Use the ion-electron method to write and balance the net ionic equation for each of the following reactions.
MnO41- + Sn(OH)31- MnO2 + Sn(OH)62- in basic solution
MnO41- + (COOH)2(aq) Mn2+ + CO2(g) in acidic solution
I2(aq) + S2O32- I1- + S4O62-
Zn(s) + HgO(s) ZnO(s) + Hg(l) in basic solution
Fe(s) + O2(g) Fe(OH)2 in basic solution
Thank you!!
To write and balance net ionic equations using the ion-electron method, follow these steps:
Step 1: Write the balanced chemical equation.
Step 2: Identify the spectator ions in the equation.
Step 3: Write the ions that participate in the chemical reaction as half-reactions.
Step 4: Balance the atoms and charges in each half-reaction.
Step 5: Multiply each half-reaction by the necessary coefficients to balance the charges.
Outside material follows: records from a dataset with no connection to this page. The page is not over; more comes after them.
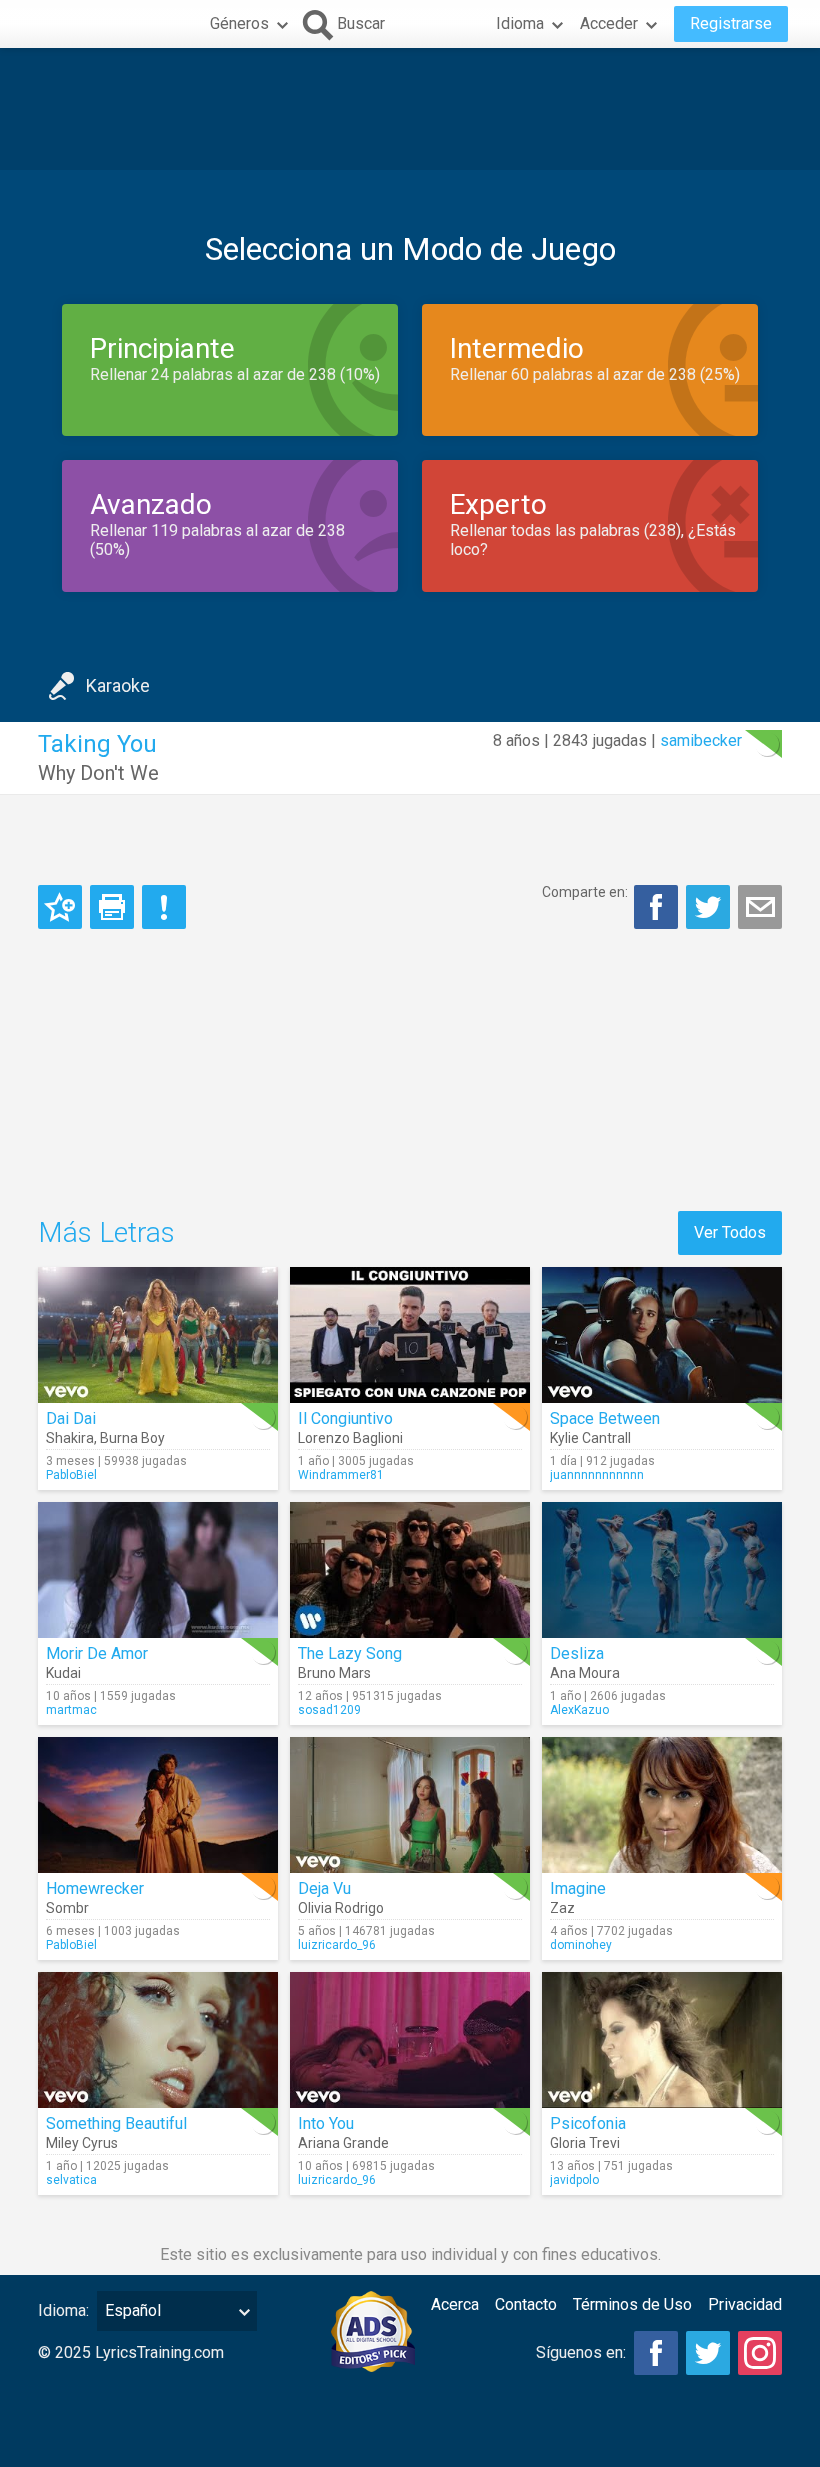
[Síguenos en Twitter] (708, 2353)
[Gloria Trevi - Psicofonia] (662, 2040)
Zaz (562, 1908)
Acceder (609, 23)
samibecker (701, 740)
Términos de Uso (632, 2304)
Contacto (526, 2304)
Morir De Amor (97, 1653)
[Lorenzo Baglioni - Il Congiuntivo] (410, 1335)
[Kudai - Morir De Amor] (158, 1570)
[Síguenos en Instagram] (760, 2353)
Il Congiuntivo (345, 1418)
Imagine (578, 1888)
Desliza (577, 1653)
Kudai (63, 1673)
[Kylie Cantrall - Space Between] (662, 1335)
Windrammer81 (341, 1475)
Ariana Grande (343, 2143)
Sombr (67, 1908)
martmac (71, 1710)
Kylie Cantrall (590, 1438)
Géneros (239, 23)
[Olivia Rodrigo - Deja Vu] (410, 1805)
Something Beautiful (116, 2123)
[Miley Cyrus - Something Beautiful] (158, 2040)
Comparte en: (585, 892)
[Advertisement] (410, 109)
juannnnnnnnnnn (597, 1475)
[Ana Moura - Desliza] (662, 1570)
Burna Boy (132, 1438)
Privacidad (745, 2304)
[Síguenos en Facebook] (656, 2353)
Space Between (605, 1418)
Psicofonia (588, 2123)
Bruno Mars (334, 1673)
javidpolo (574, 2180)
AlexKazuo (579, 1710)
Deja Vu (324, 1888)
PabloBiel (71, 1475)
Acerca (455, 2304)
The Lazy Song (350, 1653)
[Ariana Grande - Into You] (410, 2040)
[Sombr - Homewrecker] (158, 1805)
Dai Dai (71, 1418)
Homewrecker (95, 1888)
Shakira (70, 1438)
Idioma (520, 23)
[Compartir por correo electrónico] (760, 907)
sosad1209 (329, 1710)
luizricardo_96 (337, 1945)
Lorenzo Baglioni (350, 1438)
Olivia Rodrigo (341, 1908)
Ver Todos (730, 1232)
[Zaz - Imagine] (662, 1805)
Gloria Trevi (585, 2143)
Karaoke (118, 685)
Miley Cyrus (82, 2143)
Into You (326, 2123)
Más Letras (106, 1232)
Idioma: (63, 2310)
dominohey (581, 1945)
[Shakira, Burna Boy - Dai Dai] (158, 1335)
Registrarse (731, 23)
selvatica (71, 2180)
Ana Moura (585, 1673)
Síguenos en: (581, 2352)
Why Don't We (98, 773)
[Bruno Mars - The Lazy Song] (410, 1570)
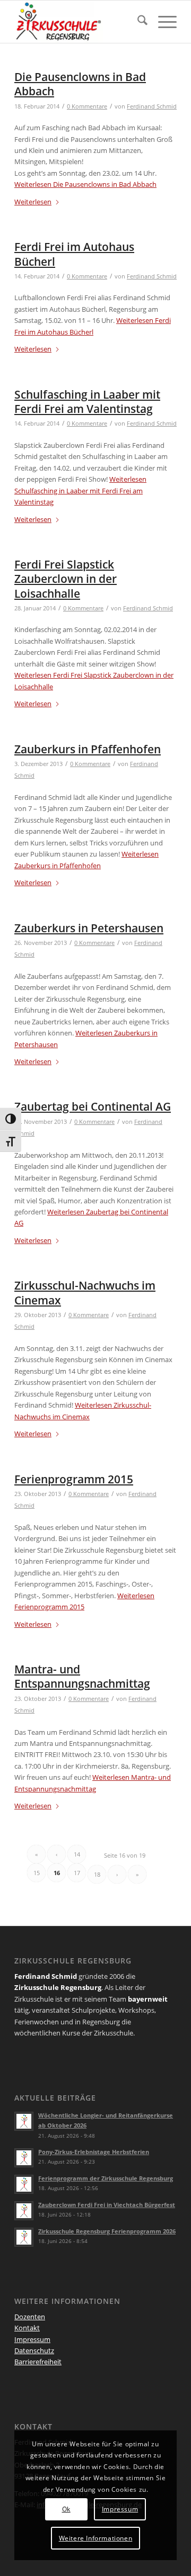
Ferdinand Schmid (152, 106)
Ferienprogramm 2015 (73, 1479)
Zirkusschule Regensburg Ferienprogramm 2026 (107, 2231)
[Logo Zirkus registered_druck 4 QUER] (79, 22)
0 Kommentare (87, 106)
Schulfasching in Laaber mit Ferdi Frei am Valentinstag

Step 6: Combine the half-reactions and cancel out the common species to obtain the net ionic equation.
Let's apply these steps to each of the given reactions:
1) MnO4^-1 + Sn(OH)3^-1 -> MnO2 + Sn(OH)6^-2 in basic solution
Step 1: The balanced chemical equation is:
2MnO4^-1 + 3Sn(OH)3^-1 -> 2MnO2 + 3Sn(OH)6^-2
Step 2: In basic solution, OH^- is a spectator ion.
Step 3: Split the reaction into two half-reactions:
Half-reaction 1: MnO4^-1 -> MnO2
Half-reaction 2: Sn(OH)3^-1 -> Sn(OH)6^-2
Step 4: Balance the atoms and charges in each half-reaction:
Half-reaction 1: 4H2O + MnO4^-1 -> MnO2 + 8OH^-
Half-reaction 2: 5OH^- + 3Sn(OH)3^-1 -> Sn(OH)6^-2
Step 5: Multiply each half-reaction by the necessary coefficients to balance charges:
Multiply the first half-reaction by 3 and the second half-reaction by 2:
12H2O + 3MnO4^-1 -> 3MnO2 + 24OH^-
10OH^- + 6Sn(OH)3^-1 -> 6Sn(OH)6^-2
Step 6: Combine the half-reactions and cancel out common species:
12H2O + 3MnO4^-1 + 10OH^- + 6Sn(OH)3^-1 -> 3MnO2 + 24OH^- + 6Sn(OH)6^-2
Simplify:
3MnO4^-1 + 6Sn(OH)3^-1 -> 3MnO2 + 6Sn(OH)6^-2
2) MnO4^-1 + (COOH)2(aq) -> Mn^2+ + CO2(g) in acidic solution
Follow the same steps as in the previous example to obtain the net ionic equation.
3) I2(aq) + S2O3^2- -> I^- + S4O6^2-
Follow the same steps as in the first example to obtain the net ionic equation.
4) Zn(s) + HgO(s) -> ZnO(s) + Hg(l) in basic solution
Follow the same steps as in the first example to obtain the net ionic equation.
5) Fe(s) + O2(g) -> Fe(OH)2 in basic solution
Follow the same steps as in the first example to obtain the net ionic equation.
Please note that the net ionic equations provided above were obtained following the ion-electron method.